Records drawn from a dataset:
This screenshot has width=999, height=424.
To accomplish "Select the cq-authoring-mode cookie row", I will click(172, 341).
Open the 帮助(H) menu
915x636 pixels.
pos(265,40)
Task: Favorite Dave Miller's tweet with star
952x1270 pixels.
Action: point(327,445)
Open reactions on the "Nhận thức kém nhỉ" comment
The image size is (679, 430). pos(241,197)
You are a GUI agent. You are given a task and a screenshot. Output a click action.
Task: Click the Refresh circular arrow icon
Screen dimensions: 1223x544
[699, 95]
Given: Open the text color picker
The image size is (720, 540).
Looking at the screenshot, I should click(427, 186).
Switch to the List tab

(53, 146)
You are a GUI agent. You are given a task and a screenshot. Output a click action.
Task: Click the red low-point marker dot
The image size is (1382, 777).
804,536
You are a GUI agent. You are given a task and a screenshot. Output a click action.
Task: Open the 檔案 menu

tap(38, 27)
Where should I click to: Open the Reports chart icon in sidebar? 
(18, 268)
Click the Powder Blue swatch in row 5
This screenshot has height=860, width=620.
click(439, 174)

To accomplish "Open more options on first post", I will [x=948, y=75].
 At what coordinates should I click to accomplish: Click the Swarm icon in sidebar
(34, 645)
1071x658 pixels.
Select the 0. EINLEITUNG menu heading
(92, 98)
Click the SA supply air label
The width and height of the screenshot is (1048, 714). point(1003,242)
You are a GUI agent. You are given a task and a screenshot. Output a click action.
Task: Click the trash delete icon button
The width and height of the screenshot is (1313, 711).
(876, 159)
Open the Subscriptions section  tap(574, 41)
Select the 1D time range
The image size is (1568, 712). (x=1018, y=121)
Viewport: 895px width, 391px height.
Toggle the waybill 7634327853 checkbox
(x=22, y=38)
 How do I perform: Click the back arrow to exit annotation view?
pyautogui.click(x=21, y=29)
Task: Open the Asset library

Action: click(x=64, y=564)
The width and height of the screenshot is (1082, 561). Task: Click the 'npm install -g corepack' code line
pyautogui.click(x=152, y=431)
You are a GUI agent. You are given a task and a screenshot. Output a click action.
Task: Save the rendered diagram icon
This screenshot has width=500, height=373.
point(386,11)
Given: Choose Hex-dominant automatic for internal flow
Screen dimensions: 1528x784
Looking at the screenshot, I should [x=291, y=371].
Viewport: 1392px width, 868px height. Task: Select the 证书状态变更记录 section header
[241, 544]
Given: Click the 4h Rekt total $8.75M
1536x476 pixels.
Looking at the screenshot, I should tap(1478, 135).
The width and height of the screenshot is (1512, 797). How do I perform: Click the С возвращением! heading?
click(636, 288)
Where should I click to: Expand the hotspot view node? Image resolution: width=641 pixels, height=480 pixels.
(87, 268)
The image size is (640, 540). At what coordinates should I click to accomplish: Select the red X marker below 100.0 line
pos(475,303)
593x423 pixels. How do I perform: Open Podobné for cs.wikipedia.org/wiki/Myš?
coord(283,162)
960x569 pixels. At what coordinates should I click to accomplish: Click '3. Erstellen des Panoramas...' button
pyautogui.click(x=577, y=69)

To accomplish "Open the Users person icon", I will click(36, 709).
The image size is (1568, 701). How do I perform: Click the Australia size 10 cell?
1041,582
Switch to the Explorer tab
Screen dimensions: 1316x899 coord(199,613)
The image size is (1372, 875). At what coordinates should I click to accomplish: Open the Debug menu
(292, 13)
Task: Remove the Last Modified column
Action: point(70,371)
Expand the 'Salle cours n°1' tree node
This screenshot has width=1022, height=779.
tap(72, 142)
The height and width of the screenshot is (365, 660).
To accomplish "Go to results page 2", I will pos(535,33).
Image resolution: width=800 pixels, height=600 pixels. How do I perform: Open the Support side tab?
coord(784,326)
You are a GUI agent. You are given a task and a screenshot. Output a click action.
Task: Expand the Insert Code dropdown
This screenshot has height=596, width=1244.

▶ [EXERCISE DETAILS] Your reply must be one number: the count of lines in the records above that contain the string "will".

▶ [THE ANSWER] 4